Could not load file or assembly ‘PresentationCore’ or one of its dependencies. An attempt was made to load a program with an incorrect format. : A solution:

This post did give me the pointer I needed to the setting that had to be changed to get the web site working.

Contradictory messages

While attempting to create a database project in Visual Studio 2008 against a SQL Server 2008 database I got a rather odd error message. The dialog used to create the project requests information about the SQL Server database. It clearly states “The server version must be 2005 or later”. No problem, I thought. So I put in the information about my SQL Server and database in the dialog and tested the connection. So far so good. But as soon as I hit the “Okay” button I got a new message. Apparently, “Only servers up to Microsoft SQL Server 2005 are supported.”

Contradictions

How do you return error conditions?

A recent poll on Code Project asked: How do you return error conditions?

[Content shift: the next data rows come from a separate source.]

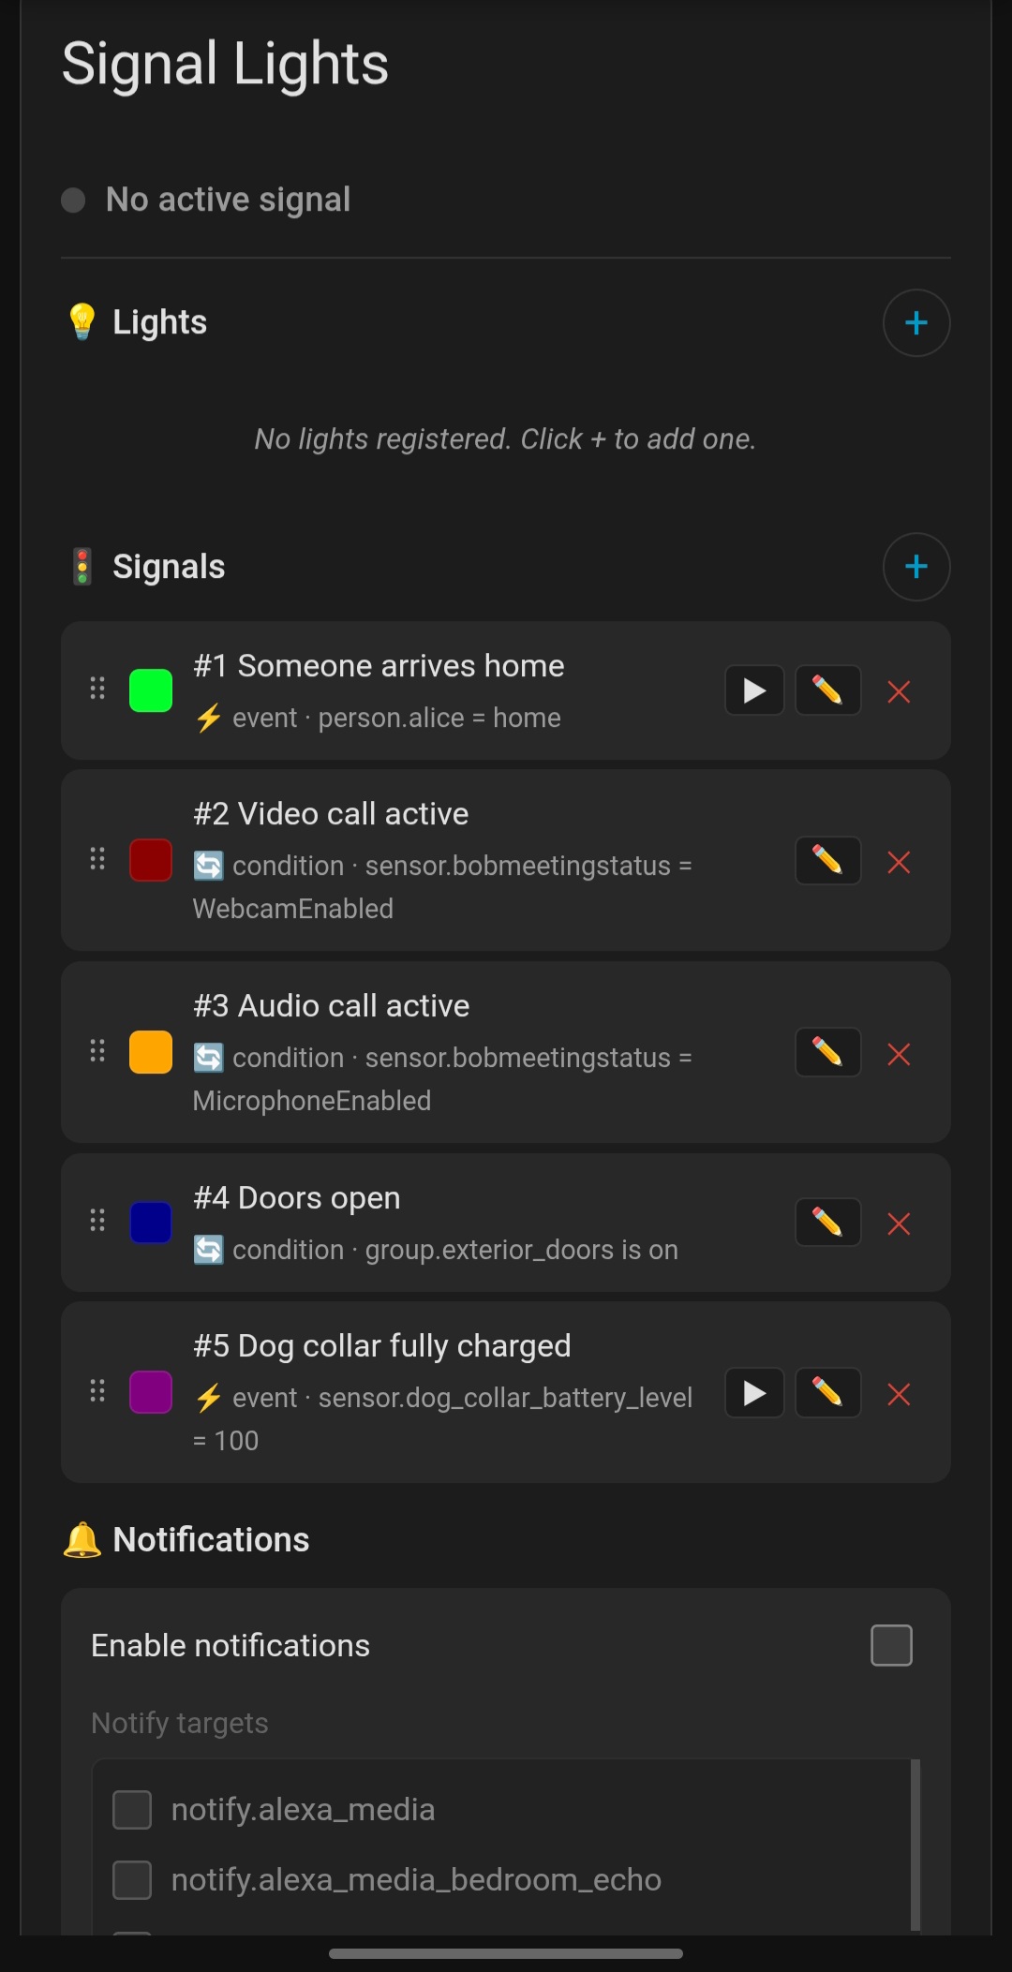The height and width of the screenshot is (1972, 1012).
Task: Check the notify.alexa_media target
Action: pyautogui.click(x=132, y=1809)
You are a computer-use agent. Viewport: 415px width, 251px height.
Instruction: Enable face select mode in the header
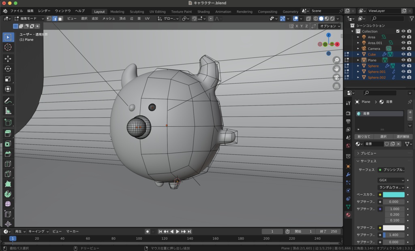[61, 19]
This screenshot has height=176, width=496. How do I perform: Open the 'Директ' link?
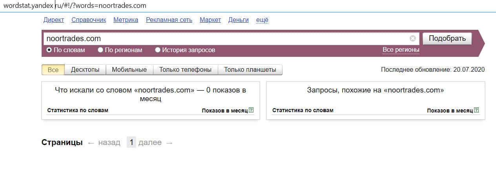(54, 20)

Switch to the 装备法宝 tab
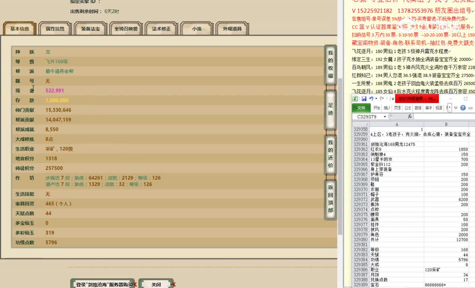92,28
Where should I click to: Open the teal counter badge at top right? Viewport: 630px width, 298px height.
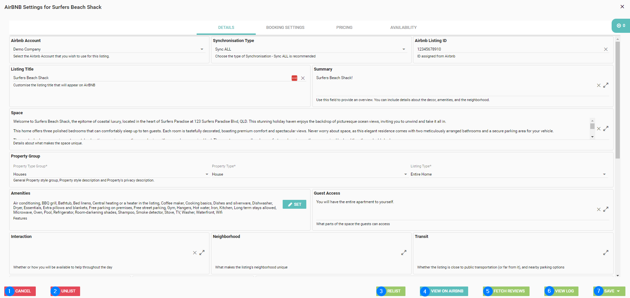[620, 26]
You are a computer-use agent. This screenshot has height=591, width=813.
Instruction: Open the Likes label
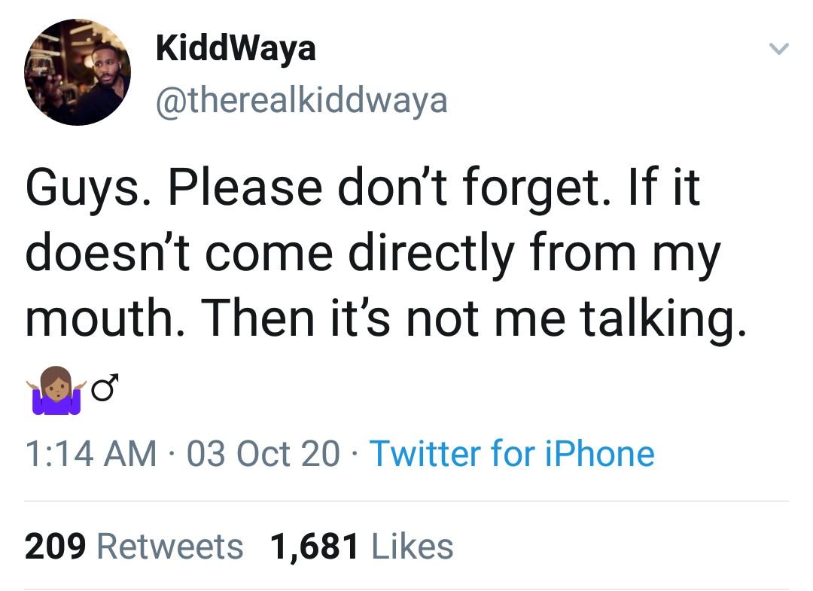[413, 547]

I was disappointed to find that in the event of a “critical error that leaves the app in an undefined state” a shocking 5% of people would “cover up the mess and don’t say anything”. I think I would be shocked at even just one person responding with that answer. What is it with these people anyway? Do I have to explain why that is really unwise?

A greater percentage of people chose that answer in the event of non-critical errors, too. While the errors aren’t so bad, someone, somewhere will have to eventually clean up the mess.

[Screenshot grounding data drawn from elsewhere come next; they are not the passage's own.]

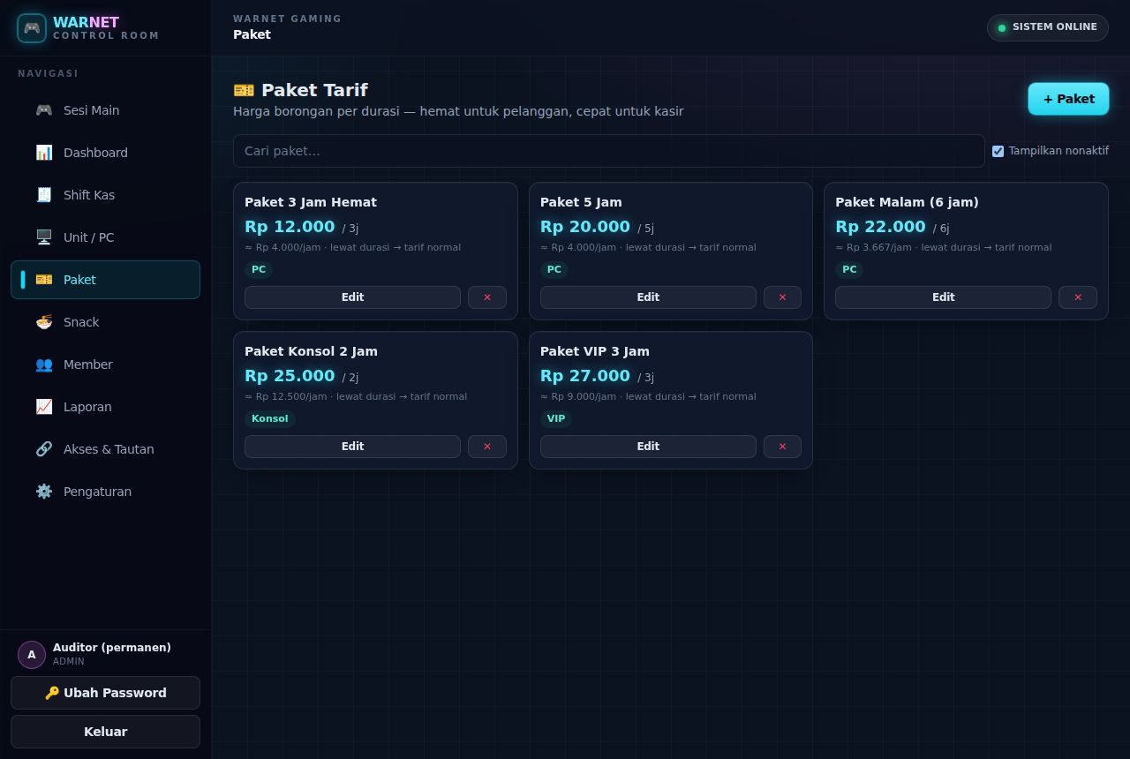1130x759 pixels.
Task: Open Unit / PC computer icon
Action: pyautogui.click(x=44, y=237)
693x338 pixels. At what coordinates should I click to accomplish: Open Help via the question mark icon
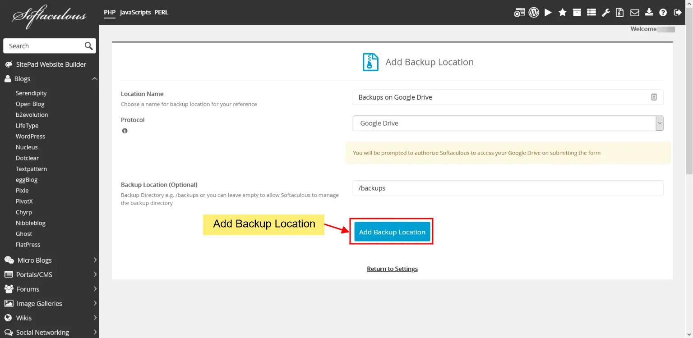point(663,12)
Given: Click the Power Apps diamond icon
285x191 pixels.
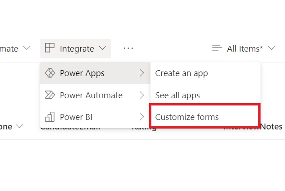Looking at the screenshot, I should click(x=50, y=73).
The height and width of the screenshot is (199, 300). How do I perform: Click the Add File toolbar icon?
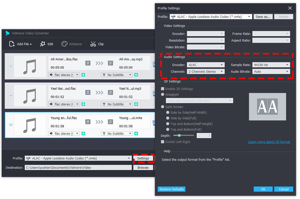(x=12, y=44)
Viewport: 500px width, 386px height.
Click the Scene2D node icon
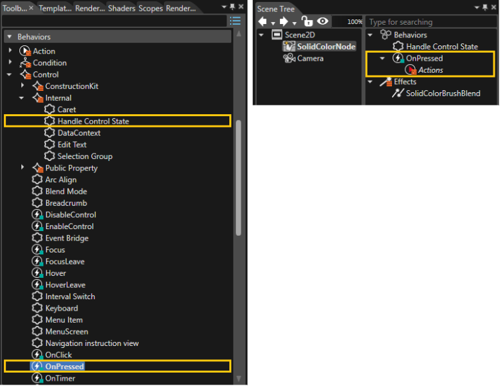[277, 35]
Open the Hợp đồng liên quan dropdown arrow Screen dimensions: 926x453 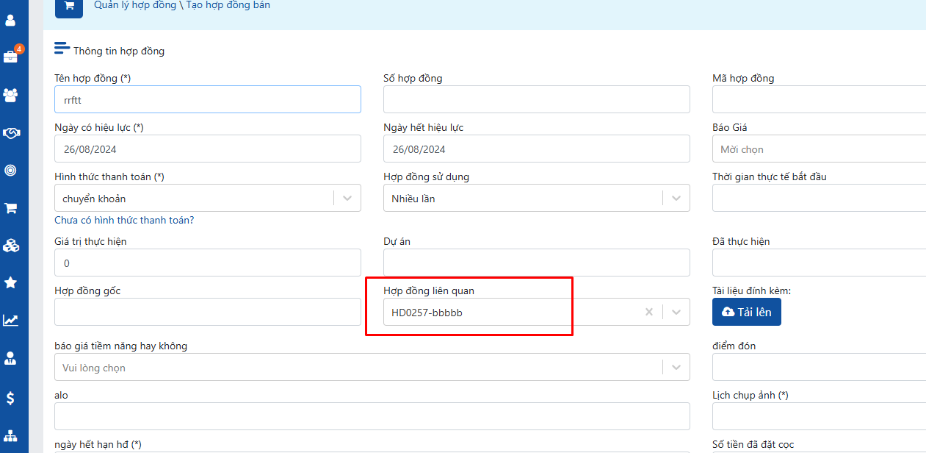676,312
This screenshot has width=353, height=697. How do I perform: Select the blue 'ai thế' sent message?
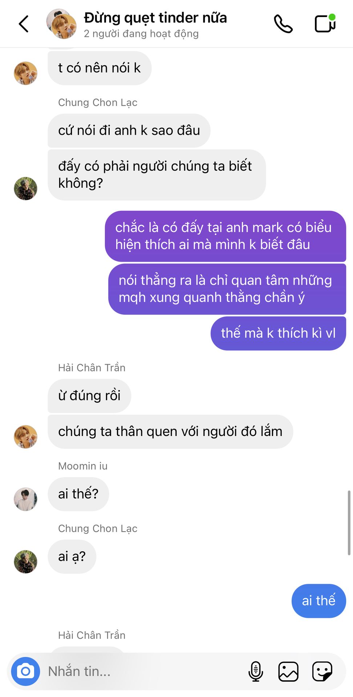[319, 601]
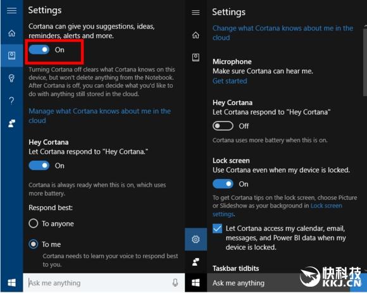Click Home icon in right panel sidebar
Image resolution: width=367 pixels, height=293 pixels.
coord(196,35)
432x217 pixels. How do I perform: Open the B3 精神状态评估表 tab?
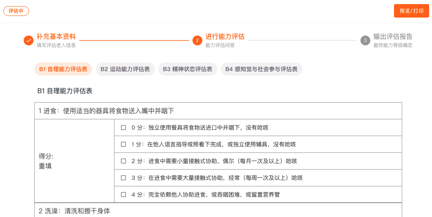(188, 69)
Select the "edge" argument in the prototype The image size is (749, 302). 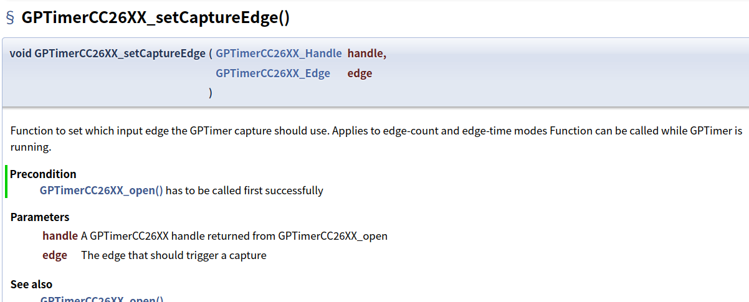[360, 73]
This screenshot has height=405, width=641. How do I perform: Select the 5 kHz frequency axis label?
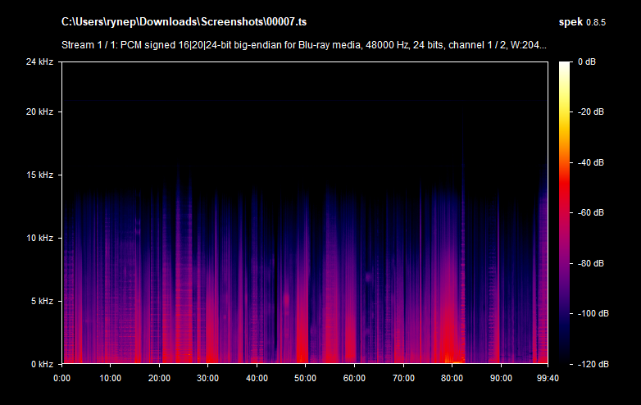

It reminds me of a charting component that a company I used to work for bought. I evaluated various charting components and only one did absolutely every type of we wanted. However, in my report I did indicate that the component would not return any error status or throw an exeption when it failed so it was up to the developer who was using it to somehow work out if the component actually did what was asked of it. I just wonder how much more money was spent working around the problems the component created rather than benefit from it solving the existing problem.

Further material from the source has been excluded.